スチュードベーカー・アヴァンティ

出典: フリー百科事典『ウィキペディア(Wikipedia)』
移動: 案内検索
1963年アヴァンティ
1964年アヴァンティ

スチュードベーカー・アヴァンティスチュードベーカー・コーポレーション1963年モデルイヤーから生産・販売したスポーツクーペである。FRP製ボディを特色とし、デザインは著名な工業デザイナーの レイモンド・ローウィが担当した。 スチュードベーカー最後の新型車で美しいスタイルと高い動力性能で注目を集めた。しかし、売り物のFRPボディの生産体制の不備によって商業的には失敗作となり、僅か2年足らずで生産中止に追い込まれ、程なくスチュードベーカーは自動車生産そのものから撤退する。その後、新しい事業者によって再び製造され、1987年までは同じシャシーで少数ながら製造販売が続けられた。

スチュードベーカー時代[編集]

アヴァンティとはイタリア語で「前進」を意味するが、アヴァンティはその名に恥じず、スタイルやボディ材質のみならず、シートベルト、前輪ディスクブレーキ、安全ドアラッチ、ロールバーなどを装備し、安全性の面でも当時のアメリカ車の水準をぬきんでていた。ただし、経営難のスチュードベーカー社の内情を反映して、シャシーは1953年を起源とする同社コンパクトカー・ラークと共通のものが用いられ、V8エンジンも標準のR1で240馬力、ホットモデルのR2ではスーパーチャージャーで289馬力までチューンされてはいたが、1951年以来のユニットがベースであった。
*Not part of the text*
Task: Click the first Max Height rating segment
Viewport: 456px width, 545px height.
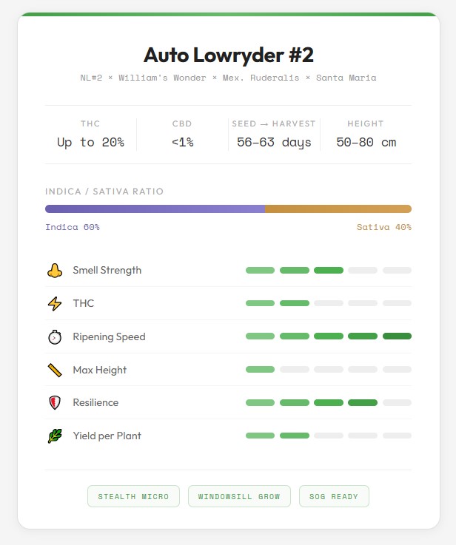Action: (260, 370)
400台だけサイズアップされ335馬力に強化されたR3モデルも生産され、ユタ州ボンネヴィルの砂漠コースで最高速度274.84 km/hはじめ、34の速度記録を樹立した。

1962年6月に発表されたアヴァンティは高い注目を集め受注は順調であり、同年のインディ500のペースカーにも選ばれた。ところが、1954年以来シボレー・コルベットのFRPボディを生産していたオハイオ州のMolded Fiberglass Products Companyに外注されたFRPボディの生産体制が整わず、デリバリー体制がなかなか整わなかった。ついにはインディのペースカーまでもラーク・デイトナ・コンバーチブルに変更せざるを得ない事態に追い込まれ、大量の注文キャンセルが発生した。
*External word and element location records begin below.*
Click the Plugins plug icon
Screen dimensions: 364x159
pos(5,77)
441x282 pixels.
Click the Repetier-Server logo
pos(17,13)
最終的にはスチュードベーカーはボディを自社生産に切り替え、1964年モデルではヘッドライトの縁を丸から四角に変更するなどイメージチェンジを図ったがすでに手遅れで、1964年モデルが登場して間もない1963年12月にはアメリカ国内での自動車生産を打ち切るという発表がなされた。主力のコンパクトカー・ラークはカナダ工場で継続生産されたが、アヴァンティはこの時生産が打ち切られた。累計生産台数は4,643台に過ぎなかった。なお、日本にも当時の輸入代理店であった日新自動車によって、少なくとも2台が輸入された。

その後のアヴァンティ[編集]

インディアナ州サウスベンドにあった工場設備と残ったパーツ類を、同地でスチュードベーカー・ディーラーだったレオ・ニューマンとネート・アルトマンの2社が買い取り、「アヴァンティII」として1966年から生産を再開した。スチュードベーカーのシャシーにコルベットのエンジンを載せ、外見は原型に忠実に少数が生産された。日本にもオクズミ商事が代理店を取得し、1974年から80年代前半まで正規輸入された。
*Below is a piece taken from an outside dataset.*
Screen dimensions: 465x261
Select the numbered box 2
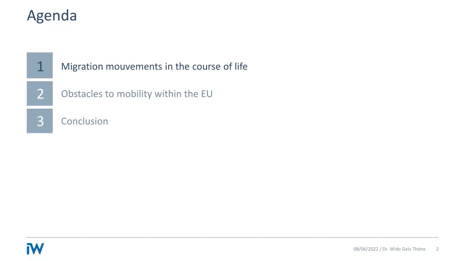tap(40, 93)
1982年には不動産デベロッパー、スティーブン・ブレイク(Stephen H. Blake)がアヴァンティIIの製造件を買い取り、バンパーやインテリアを改めた「20周年記念モデル」を登場させたり、コンバーチブル版を製作する等の試みを行った。しかし、ブレイクは1986年に破産、以後会社は所有者を転々とし、1987年以降、シャシーはGMのシボレー・モンテカルロのものに変更された。今日に至ってもアヴァンティ・モータース・コーポレーションは、メキシコ・カンクンに本拠を移し、外観を似せたカスタムカーを製造している。